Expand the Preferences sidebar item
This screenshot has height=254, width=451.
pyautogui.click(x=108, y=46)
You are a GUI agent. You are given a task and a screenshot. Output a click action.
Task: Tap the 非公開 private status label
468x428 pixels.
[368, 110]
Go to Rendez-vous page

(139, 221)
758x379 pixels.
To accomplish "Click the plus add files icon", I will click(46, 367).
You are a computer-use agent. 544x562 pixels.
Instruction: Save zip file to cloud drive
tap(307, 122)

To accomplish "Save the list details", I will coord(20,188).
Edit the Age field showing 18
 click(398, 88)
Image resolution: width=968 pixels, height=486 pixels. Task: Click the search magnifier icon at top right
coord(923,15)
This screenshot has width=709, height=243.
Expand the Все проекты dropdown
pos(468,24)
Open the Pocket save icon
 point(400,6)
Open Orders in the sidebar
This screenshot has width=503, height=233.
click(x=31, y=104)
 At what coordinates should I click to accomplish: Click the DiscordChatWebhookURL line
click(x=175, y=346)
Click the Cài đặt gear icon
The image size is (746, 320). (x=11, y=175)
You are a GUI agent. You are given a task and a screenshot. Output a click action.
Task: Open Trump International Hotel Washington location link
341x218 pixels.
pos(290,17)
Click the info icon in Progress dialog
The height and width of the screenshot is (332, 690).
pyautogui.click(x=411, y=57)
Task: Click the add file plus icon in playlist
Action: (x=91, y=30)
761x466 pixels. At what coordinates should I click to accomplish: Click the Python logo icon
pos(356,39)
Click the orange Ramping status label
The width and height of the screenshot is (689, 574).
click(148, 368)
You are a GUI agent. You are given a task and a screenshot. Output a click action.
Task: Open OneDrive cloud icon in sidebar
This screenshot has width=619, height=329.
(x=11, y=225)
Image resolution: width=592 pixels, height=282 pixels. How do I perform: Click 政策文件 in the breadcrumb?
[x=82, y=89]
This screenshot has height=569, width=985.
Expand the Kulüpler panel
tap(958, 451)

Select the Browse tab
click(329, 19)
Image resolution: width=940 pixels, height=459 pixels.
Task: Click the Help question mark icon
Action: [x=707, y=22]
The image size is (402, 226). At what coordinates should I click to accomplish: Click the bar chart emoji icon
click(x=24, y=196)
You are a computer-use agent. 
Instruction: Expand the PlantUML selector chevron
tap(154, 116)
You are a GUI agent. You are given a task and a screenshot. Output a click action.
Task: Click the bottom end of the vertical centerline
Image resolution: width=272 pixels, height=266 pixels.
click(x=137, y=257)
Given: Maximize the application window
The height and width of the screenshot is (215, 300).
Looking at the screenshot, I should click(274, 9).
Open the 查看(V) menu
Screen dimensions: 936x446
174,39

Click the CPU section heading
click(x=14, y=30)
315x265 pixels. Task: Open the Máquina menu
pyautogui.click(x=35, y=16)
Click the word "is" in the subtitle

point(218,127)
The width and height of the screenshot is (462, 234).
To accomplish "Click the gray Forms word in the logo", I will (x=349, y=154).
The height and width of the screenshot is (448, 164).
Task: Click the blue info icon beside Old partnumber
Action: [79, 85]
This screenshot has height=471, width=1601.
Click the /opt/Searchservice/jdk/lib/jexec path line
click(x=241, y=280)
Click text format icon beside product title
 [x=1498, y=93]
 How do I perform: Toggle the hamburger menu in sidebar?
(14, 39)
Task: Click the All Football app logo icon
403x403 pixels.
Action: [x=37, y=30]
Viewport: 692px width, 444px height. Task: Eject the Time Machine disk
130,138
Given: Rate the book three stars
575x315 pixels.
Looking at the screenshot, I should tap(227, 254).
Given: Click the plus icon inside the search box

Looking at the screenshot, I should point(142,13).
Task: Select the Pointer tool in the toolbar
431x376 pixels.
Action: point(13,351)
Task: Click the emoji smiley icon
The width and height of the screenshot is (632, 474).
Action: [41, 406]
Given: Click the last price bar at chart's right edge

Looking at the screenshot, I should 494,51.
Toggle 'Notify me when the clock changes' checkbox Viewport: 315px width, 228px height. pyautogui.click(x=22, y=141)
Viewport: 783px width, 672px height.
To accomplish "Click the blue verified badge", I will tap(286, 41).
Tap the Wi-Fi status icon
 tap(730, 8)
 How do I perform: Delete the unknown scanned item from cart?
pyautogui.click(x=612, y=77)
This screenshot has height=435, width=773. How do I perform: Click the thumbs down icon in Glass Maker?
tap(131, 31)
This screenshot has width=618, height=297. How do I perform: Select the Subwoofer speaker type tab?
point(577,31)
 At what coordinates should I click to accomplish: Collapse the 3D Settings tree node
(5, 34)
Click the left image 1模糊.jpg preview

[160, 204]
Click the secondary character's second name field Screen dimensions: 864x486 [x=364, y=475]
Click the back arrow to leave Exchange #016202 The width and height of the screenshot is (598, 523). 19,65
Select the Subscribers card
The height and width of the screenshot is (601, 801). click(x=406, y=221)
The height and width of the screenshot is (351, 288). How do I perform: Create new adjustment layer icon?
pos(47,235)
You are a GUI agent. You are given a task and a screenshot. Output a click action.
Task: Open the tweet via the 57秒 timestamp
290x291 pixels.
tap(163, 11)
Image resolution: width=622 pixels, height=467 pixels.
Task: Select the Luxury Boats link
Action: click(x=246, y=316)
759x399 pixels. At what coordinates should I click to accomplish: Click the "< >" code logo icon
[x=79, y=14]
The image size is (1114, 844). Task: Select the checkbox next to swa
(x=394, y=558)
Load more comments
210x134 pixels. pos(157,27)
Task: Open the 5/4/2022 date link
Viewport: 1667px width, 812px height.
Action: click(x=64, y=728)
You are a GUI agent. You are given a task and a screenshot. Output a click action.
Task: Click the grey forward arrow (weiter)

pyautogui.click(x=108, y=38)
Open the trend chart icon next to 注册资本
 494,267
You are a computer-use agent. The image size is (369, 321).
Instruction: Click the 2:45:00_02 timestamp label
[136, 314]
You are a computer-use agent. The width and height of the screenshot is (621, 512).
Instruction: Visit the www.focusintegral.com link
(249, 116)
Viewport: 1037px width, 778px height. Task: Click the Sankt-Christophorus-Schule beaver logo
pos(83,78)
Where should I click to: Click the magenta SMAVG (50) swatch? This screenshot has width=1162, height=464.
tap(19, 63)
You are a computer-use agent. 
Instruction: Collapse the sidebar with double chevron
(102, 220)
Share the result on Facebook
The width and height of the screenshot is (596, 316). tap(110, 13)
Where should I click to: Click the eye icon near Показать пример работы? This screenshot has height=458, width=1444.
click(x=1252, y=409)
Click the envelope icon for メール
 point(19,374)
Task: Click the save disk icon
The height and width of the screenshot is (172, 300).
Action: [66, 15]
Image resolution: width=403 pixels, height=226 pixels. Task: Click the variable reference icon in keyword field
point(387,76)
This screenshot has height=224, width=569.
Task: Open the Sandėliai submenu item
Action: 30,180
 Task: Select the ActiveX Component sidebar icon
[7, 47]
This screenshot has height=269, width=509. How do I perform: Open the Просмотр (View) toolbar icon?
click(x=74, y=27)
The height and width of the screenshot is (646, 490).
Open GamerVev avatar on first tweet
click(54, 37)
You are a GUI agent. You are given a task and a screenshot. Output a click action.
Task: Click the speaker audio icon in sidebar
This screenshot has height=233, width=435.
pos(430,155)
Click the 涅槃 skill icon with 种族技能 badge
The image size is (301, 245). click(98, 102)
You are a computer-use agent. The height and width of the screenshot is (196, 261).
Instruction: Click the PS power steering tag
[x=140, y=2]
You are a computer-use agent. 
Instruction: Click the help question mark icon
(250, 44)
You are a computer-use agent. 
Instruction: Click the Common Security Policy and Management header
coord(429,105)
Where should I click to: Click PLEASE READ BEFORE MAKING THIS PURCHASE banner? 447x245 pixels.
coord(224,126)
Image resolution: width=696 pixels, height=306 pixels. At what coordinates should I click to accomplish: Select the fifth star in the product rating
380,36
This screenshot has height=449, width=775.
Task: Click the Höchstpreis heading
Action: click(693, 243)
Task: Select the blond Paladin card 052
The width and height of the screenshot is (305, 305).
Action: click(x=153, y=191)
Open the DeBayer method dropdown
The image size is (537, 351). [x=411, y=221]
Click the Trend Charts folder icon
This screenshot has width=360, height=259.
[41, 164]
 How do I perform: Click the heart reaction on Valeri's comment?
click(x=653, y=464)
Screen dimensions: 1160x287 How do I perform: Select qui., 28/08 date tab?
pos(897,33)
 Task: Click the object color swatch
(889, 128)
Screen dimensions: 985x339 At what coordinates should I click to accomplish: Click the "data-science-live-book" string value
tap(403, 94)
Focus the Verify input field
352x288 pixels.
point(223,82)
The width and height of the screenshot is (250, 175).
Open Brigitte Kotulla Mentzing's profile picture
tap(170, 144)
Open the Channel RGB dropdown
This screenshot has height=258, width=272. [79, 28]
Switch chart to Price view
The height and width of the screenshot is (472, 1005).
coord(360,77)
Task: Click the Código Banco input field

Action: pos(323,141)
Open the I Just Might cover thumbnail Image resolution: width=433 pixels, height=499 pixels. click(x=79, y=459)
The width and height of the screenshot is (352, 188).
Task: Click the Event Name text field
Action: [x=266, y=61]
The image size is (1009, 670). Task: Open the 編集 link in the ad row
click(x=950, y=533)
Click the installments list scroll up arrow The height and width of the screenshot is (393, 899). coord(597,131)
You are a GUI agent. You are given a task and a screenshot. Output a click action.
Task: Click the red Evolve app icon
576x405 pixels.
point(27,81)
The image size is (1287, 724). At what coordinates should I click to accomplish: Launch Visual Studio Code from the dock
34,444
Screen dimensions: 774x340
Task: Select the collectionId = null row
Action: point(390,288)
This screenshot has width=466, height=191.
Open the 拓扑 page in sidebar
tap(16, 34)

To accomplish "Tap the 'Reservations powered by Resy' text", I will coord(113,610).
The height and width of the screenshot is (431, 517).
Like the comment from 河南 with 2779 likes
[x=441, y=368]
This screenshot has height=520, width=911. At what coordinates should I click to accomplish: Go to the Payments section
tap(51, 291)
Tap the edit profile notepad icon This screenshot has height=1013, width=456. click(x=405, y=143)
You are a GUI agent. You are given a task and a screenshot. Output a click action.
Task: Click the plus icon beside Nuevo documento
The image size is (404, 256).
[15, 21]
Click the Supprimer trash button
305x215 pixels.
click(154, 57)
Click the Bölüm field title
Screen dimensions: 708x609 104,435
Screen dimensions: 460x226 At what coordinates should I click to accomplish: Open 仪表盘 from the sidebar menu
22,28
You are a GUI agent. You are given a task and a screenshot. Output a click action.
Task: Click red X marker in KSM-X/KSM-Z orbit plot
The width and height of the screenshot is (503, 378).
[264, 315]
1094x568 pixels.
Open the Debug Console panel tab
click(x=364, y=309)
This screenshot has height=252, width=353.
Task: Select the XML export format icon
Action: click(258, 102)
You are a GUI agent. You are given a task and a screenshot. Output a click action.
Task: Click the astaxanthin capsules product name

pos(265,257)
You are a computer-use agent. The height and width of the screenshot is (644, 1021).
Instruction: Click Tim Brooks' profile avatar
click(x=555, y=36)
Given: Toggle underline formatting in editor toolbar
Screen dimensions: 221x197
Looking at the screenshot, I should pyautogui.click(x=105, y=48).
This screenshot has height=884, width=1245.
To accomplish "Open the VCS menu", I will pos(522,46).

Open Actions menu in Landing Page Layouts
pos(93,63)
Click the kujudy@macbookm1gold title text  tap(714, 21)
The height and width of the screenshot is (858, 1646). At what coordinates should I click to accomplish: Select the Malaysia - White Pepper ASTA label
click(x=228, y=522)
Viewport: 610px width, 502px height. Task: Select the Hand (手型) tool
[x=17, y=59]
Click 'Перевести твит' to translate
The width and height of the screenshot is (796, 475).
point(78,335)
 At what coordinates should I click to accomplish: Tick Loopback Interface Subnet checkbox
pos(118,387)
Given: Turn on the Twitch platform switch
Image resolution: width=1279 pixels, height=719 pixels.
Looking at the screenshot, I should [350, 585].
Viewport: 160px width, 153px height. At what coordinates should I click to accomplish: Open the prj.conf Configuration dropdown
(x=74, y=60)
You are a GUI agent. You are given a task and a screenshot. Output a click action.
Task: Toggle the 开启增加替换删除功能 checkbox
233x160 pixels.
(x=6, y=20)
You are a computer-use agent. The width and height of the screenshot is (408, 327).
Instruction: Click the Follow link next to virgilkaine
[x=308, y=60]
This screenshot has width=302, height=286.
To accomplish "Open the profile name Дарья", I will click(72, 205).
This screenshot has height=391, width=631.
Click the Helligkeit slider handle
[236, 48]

### About this exercise
Above are the records. How many of their lines hold "computer"? Answer with the number alone.

### Reply to the task
10